Rolling onto his back, Faramund stared up at Breklinn, his eyes returning to normal. 'What the fuck are you doing?' He barked. 'I'm on your side!'

Looking somewhat sheepish, Breklinn bowed her head, lone eye taking in the carnage. 'Sorry! Thought you were one of them.' Huffing, Faramund pressed to his feet. He nearly slipped in the ichor surrounding him. 'Forget it,' he said, 'we need to get the fuck out of here!'

Amidst the clangour and turmoil, Faramund heard something chuckle.

Looking up, he watched The Scion where it levitated above the altar. Blood flowed like rivers
up the steps, defying the laws of nature. Faramund felt his own blood run cold as the Scion's lone eye passed over him, over the corpses he had made in defence of his comrade.

A hand seized his arm, hauled him backwards. Breklinn. 'What're you waiting for? We need to go, come on!'

Faramund went.
 
Retreat?

Dal scowled at the burst of sanguine and thunder crash. There was more death to bestow in his determined eyes.

This insane lot deserve to be put down.

Dal huffed and rolled his shoulders.

But who am I to argue with orders of better ranking.

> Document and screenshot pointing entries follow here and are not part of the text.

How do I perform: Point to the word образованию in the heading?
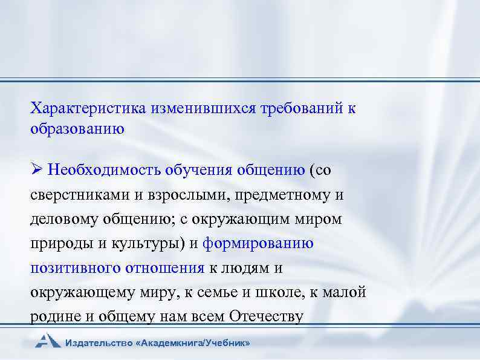pyautogui.click(x=77, y=129)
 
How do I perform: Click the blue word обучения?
pyautogui.click(x=201, y=170)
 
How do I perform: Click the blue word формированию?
pyautogui.click(x=258, y=244)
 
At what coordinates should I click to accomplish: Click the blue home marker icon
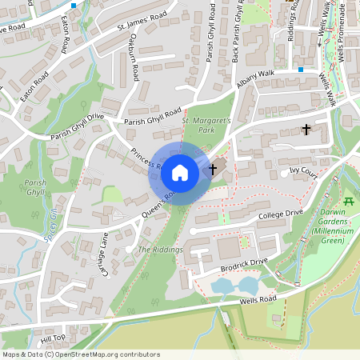180,172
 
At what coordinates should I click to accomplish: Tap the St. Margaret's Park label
206,124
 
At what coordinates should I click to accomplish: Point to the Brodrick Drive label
246,262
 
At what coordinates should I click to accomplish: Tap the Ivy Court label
304,171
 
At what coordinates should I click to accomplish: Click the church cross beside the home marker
213,169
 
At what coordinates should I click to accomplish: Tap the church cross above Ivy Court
306,128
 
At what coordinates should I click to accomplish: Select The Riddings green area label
160,250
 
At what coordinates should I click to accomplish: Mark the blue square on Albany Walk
301,69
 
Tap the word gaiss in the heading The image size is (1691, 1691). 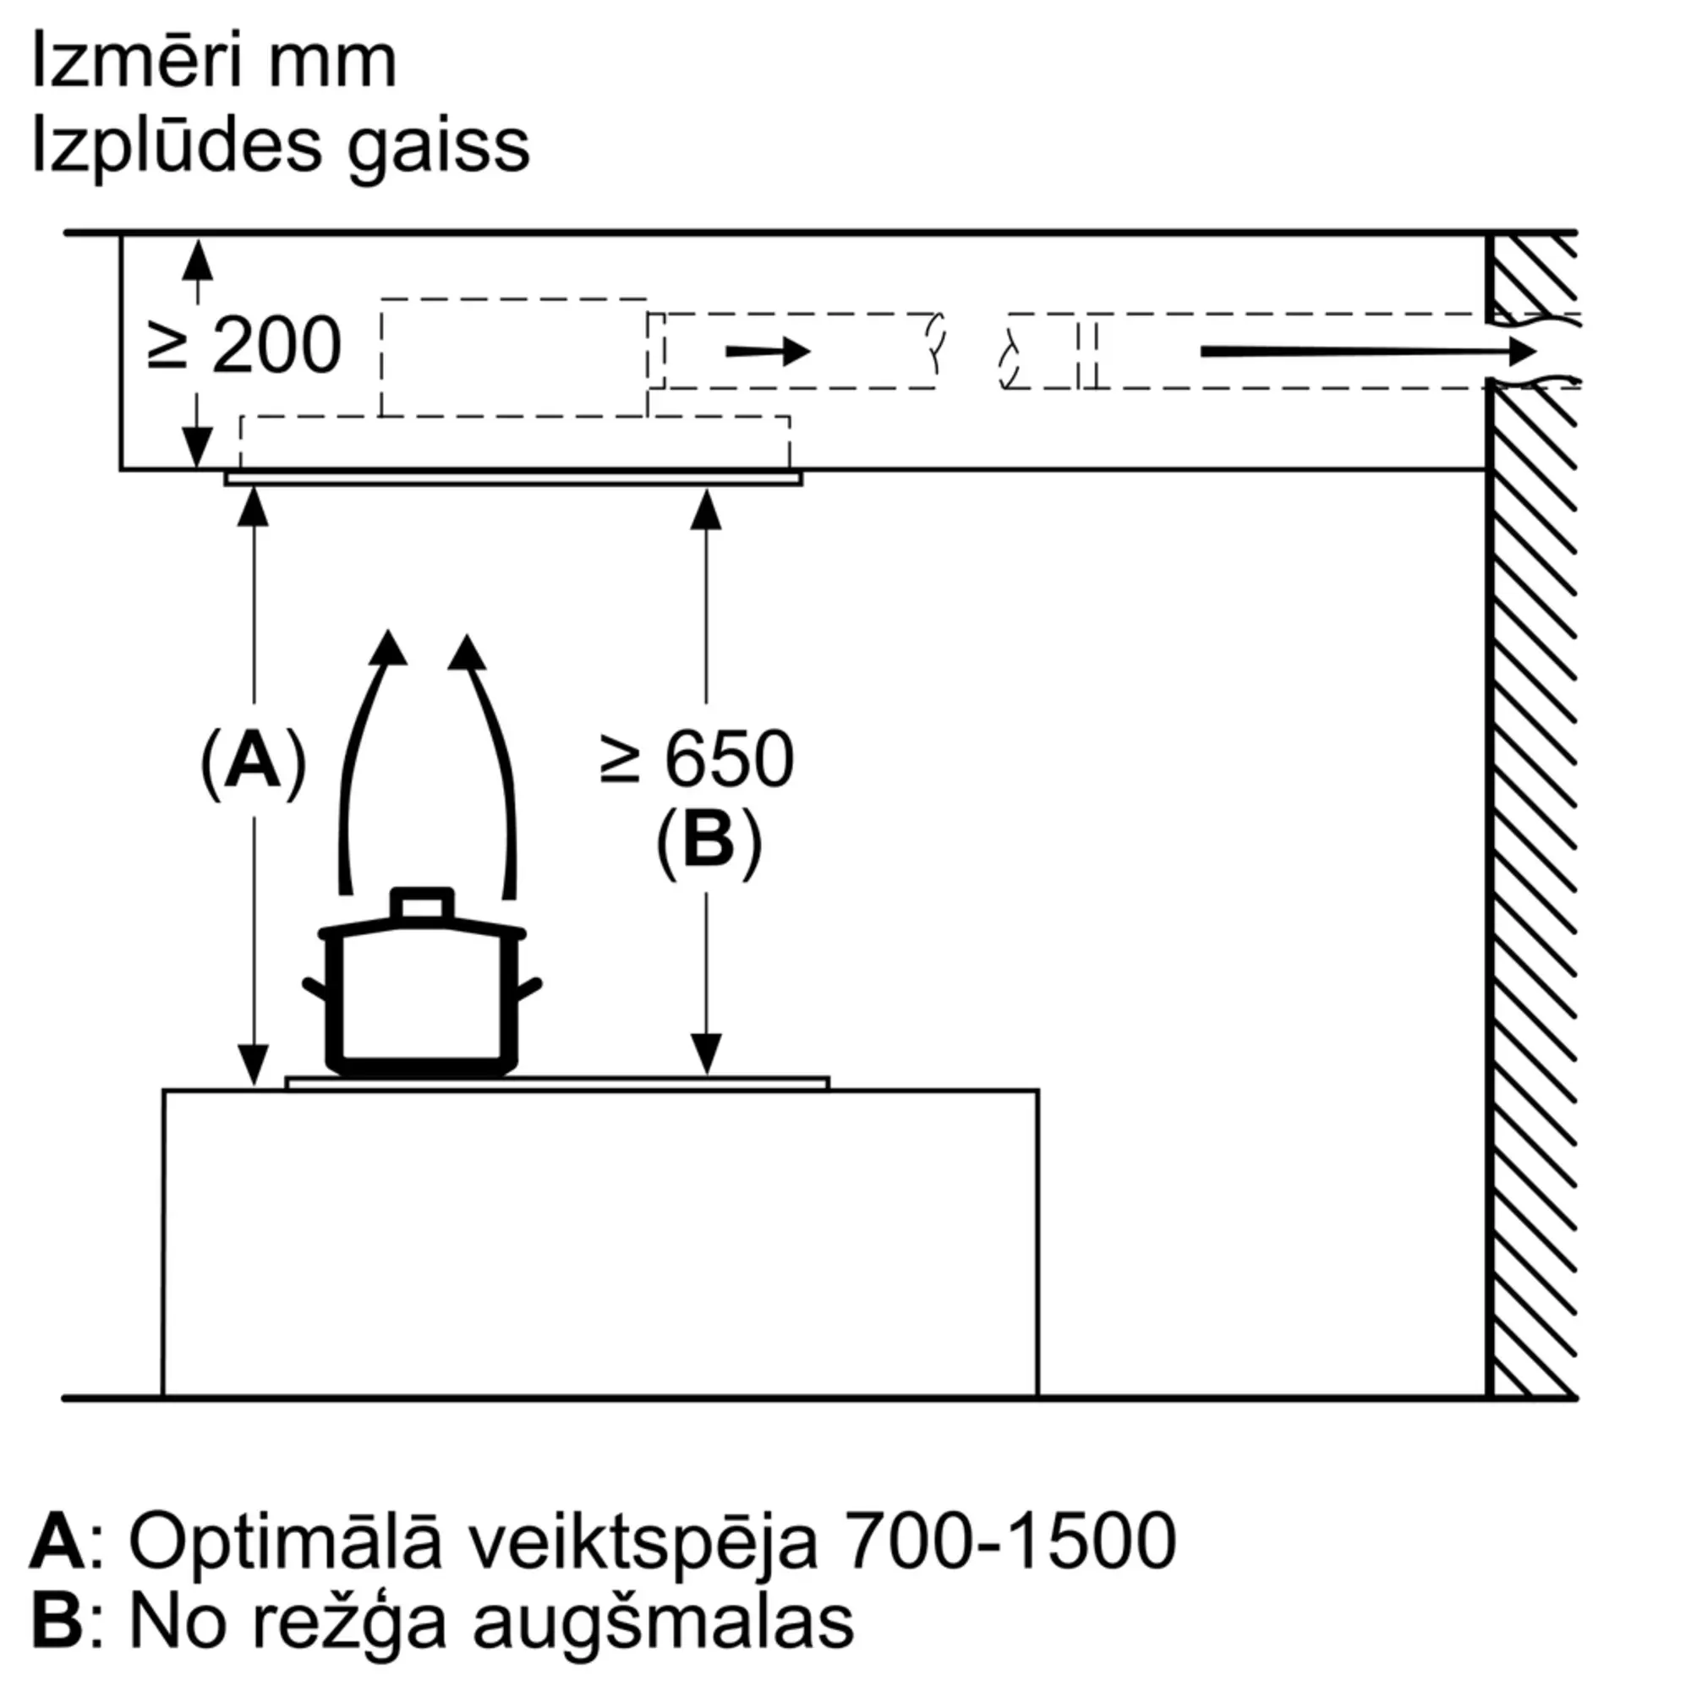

He looked around with rising bitterness the adulations of the cult gathered. Their success enticed his steel to cut. But he knew he was no mercenary now, there were expectations of conduct. And besides, further aggression might break them out of this stupor he thought. Might compel them to redoubled efforts.

Done my part.

No cavalry to drive down their due exit it seemed, there were worse circumstances to egress Dal thought. But then the gloom of supernatural foulness loomed portentous in the air.

Dal growled again and balanced self preservation and diligence to orders to concern for his comrades. To venture to assist the fleeing knights might place himself as a liability. The tip of his left ear twitched with irritation at the quandary as the sound of fighting still carried in the wind.

Damn it all.

The praise of damned ritual continued. Dal blinked away sweat which was turning chill upon his brow for lack of delivering cuts, shook his head at himself. Bitterness grew, anger flushing his face as he stared with malice at the cultists who praised the deed wrought.

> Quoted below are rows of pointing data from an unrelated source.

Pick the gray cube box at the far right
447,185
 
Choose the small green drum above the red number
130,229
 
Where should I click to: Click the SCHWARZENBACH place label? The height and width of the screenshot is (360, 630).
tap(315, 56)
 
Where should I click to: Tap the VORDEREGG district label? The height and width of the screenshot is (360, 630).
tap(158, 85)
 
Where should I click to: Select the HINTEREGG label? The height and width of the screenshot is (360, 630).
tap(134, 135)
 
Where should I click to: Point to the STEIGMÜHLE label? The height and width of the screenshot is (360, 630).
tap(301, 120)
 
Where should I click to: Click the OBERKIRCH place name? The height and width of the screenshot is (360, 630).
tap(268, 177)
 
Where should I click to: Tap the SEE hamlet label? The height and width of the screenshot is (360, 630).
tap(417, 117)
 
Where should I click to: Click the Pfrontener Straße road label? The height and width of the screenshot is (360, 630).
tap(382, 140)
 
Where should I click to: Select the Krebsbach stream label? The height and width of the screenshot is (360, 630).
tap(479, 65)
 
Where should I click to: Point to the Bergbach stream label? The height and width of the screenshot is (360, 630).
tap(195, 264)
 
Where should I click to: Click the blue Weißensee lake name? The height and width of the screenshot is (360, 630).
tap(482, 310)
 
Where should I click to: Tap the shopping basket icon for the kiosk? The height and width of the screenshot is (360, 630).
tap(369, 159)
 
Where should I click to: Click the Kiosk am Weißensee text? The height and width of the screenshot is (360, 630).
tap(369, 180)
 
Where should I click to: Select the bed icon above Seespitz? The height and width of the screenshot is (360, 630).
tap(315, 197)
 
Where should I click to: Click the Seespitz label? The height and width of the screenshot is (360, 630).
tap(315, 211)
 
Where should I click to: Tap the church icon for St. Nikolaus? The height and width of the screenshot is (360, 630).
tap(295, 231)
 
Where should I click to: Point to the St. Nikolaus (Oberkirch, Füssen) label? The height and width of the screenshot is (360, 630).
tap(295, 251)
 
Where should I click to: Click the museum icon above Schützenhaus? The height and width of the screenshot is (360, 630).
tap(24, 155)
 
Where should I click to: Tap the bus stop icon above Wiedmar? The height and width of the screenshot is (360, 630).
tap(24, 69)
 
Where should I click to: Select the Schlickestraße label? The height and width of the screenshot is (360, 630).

No point lingering upon it. Orders to be followed.

And yet, the concern for his comrades pressed upon him. They were out there, and who knew what violence still played out even as these crowed their success. Dal considered the reprimand he might occour, but better to endure such things than to endure the looks of those who might cast baleful eye at him for letting fellow knights fight alone.

He determined his course of action as he placed his longsword back into scabbard, and crossbow back into hand in swift movement, locking a bolt into place with taut string via taut muscle. Clack.

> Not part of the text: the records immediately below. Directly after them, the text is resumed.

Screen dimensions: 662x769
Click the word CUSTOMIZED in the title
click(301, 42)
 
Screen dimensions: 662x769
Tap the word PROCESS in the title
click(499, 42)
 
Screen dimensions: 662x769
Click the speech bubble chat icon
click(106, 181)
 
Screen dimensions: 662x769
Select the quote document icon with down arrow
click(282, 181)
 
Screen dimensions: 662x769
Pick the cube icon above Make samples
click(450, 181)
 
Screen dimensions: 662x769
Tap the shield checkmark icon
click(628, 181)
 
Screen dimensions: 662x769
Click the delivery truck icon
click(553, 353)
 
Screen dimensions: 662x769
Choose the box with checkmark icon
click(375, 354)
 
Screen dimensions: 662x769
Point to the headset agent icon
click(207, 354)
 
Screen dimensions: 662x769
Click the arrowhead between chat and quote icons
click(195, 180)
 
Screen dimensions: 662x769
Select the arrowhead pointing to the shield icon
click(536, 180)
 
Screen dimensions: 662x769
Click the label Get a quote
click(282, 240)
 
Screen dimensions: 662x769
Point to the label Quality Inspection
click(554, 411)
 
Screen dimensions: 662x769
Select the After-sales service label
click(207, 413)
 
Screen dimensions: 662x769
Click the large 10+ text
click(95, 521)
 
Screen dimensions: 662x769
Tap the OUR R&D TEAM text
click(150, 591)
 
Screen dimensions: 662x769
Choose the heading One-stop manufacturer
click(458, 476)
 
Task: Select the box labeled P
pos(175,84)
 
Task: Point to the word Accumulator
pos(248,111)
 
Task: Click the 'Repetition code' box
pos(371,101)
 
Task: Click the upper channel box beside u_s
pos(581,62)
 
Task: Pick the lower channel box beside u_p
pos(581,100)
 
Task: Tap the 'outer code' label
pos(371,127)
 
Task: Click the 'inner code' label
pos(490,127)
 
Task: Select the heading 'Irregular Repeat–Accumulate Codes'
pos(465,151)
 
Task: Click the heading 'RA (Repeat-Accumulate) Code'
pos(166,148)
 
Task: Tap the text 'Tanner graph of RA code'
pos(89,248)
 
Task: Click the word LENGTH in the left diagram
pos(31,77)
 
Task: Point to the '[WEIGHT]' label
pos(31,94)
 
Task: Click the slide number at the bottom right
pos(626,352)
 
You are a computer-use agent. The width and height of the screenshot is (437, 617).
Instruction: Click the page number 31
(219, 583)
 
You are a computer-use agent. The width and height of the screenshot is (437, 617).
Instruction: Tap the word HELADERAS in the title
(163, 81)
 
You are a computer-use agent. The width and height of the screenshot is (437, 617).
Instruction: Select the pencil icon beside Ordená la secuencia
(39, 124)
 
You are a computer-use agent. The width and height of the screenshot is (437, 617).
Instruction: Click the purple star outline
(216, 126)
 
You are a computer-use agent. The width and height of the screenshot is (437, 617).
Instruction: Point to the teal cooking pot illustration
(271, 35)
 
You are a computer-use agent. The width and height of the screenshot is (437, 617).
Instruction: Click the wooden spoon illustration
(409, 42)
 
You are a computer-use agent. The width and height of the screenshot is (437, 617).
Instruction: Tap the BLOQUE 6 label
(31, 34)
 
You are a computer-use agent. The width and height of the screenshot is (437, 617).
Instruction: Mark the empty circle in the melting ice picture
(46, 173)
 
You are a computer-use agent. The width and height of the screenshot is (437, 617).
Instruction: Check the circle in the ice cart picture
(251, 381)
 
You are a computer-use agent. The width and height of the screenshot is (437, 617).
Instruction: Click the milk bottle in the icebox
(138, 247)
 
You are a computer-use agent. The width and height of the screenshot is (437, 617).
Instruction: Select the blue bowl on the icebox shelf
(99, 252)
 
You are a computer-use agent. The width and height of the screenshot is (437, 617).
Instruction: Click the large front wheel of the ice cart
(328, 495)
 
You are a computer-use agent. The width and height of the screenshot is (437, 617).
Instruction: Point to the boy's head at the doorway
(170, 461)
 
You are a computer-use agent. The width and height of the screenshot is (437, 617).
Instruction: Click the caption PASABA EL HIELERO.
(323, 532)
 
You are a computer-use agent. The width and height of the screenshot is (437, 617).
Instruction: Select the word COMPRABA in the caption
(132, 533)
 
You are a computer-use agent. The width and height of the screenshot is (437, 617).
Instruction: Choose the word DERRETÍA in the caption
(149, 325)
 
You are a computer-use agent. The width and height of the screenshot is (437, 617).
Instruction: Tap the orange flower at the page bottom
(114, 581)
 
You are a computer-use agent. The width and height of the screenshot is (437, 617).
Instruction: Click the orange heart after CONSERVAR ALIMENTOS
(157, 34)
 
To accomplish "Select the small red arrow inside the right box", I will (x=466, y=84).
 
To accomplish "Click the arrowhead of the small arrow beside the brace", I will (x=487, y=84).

He looked to Margot and then looked to the source of distant combat. Intoned his position oddly, callously, his thoughts on himself and his use of initiative instead of what was directly commanded of him. He was compelled to act in accordance to his own assessment. Years of fighting on the field independently for money and self determination mingled with his new feeling as of being a part of something greater than himself.

“Meeting them half way. Who knows who will harry them. Come if you want. Follow the order to retreat if you please. I won't just slip away, not while I hear fighting to break free of these idiots.”

And so, Dal, crossbow in grip, began to jog, his eyes looking for fellows to break out of the place, moving with tactical mind, conserving his energies. He wouldn't go in rushing to break his comrades out, not unless there was another flare requiring assistance. No. He would assist the withdrawal one way or another. His eyes sharp, his ears wishing the sound of combat was closer to him so he might assist more directly. But the order was to retreat.

Can't be everywhere. Can't do everything.

But I can be where's needed.


Dal affixed his rondel to the front of his crossbow, forming a vicious bayonet as he moved through the gloom.

Hope to put a few more of these dolts in the ground yet.